Du fond de la galaxie cannoise, où il fut conspué, aimé, répudié ou insulté, The Brown bunny nous revient amputé d’une demi-heure. Et il faut se dépêcher de le voir, car cette diminution semble n’avoir pas de fin. C’est comme si, à mesure que le temps s’écoule, le film allait vers sa propre extinction, s’enfuyait lentement vers le rien, de la flamme à la fumée, en silence. Cette longue glissade vers l’absence est paradoxalement scandée par l’omniprésence d’un corps, d’un Moi qui pleure, roule en moto, roule en camionnette, se lave, mange, se fait sucer, pleure encore. Mais parler de narcissisme, non. Même et a fortiori si Gallo signe et resigne son film (au générique, il n’y a que lui, ou presque). The Brown bunny est au contraire un film d’une grande humilité : portrait d’un coeur en souffrance plus que portrait de l’artiste en pleureuse.
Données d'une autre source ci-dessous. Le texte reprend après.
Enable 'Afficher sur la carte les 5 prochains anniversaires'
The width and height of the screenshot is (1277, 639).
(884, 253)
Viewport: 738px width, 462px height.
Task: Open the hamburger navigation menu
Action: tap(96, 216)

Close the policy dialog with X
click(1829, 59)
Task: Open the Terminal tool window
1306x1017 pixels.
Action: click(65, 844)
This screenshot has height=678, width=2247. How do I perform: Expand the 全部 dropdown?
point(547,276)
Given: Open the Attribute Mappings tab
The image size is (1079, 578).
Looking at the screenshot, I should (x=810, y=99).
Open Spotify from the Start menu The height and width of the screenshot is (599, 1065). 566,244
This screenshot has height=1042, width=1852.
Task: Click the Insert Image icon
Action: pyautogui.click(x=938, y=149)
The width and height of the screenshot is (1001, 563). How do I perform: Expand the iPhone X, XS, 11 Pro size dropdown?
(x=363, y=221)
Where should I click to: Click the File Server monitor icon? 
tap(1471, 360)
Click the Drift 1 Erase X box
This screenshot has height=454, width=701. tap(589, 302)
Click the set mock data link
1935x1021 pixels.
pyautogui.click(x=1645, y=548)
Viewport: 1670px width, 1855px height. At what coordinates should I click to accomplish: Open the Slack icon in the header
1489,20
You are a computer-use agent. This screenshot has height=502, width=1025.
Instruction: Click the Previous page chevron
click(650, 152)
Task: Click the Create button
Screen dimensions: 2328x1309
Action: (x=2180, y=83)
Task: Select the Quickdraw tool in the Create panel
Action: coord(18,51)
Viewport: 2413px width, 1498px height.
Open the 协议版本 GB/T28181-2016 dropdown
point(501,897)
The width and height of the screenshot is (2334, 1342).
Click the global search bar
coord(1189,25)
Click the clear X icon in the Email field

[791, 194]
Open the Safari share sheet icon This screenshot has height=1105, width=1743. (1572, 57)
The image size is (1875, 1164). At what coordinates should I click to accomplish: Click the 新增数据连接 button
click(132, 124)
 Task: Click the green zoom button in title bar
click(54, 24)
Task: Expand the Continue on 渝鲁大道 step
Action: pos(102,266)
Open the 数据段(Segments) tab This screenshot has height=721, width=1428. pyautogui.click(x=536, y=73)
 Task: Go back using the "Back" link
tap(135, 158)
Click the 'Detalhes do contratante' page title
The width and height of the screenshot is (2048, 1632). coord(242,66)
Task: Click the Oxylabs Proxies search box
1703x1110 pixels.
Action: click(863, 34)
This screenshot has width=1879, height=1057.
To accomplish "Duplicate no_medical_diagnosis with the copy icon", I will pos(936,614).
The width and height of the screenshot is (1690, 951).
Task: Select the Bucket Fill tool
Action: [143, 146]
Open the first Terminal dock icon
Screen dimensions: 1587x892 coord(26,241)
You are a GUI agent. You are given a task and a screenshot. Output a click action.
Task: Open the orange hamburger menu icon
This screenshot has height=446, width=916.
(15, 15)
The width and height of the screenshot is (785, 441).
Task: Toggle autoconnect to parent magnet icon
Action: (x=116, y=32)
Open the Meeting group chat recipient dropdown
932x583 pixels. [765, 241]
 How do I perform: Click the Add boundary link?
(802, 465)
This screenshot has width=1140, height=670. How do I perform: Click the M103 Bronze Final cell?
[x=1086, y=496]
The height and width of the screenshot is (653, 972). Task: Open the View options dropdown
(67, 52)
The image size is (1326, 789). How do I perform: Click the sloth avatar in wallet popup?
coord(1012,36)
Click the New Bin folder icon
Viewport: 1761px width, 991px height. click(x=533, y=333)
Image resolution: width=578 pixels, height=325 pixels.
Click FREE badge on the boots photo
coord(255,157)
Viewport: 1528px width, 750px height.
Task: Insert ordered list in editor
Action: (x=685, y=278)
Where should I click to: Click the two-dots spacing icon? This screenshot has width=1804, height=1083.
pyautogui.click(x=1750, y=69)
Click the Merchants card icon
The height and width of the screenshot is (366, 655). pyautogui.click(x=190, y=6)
Vincent prend la route. En chemin, il attrape quelques filles en forme de fleur -Violet, Rose, Lily…-, les séduit, les embrasse peut-être, puis repart. Vincent a perdu son amour et traverse l’Amérique, d’une côte et d’une course de motos à l’autre, ne retirant du paysage que la confirmation de sa tristesse et de sa solitude. Son bel amour perdu reparaît à la fin du film, dans une chambre d’hôtel, lui assène la pipe que l’on sait. Une demi-heure en moins, c’est une déchirure : voilà la scène clé coupée en deux, celle du lac salé où Vincent sur sa moto file jusqu’au fond du plan, jusqu’à flotter sur la ligne de flottaison entre ciel et terre. Version initiale : Vincent revient au premier plan et le film embraye sur cette rêverie. Version finale : il reste au fond de l’image, dans cette coupure sol-air fondue par la chaleur du désert. Tout le film est ainsi fait, vibrant sous l’appel des creux, des refuges provisoires, des havres intermittents : Vincent recroquevillé sur son lit, lové dans les flash-back de baisers évaporés ; le visage de Chloë Sevigny enfouie dans le bas-ventre de Vincent, plié en deux par la jouissance ; le sien dans le cou de Lily, une inconnue croisée sur un parking. C’est la scène la plus déchirante du film, ils se caressent les cheveux, se consolent en soufflant, la bouche dans l’oreille : « Are you ok ? ». Il repart.

Gallo est sur la route. En chemin, il poursuit l’inlassable chimère, continue à sa manière et avec toute l’innocence de son regard électrique l’immense tâche d’un cinéma moderne ouvert à l’insoluble -la recherche de l’image perdue.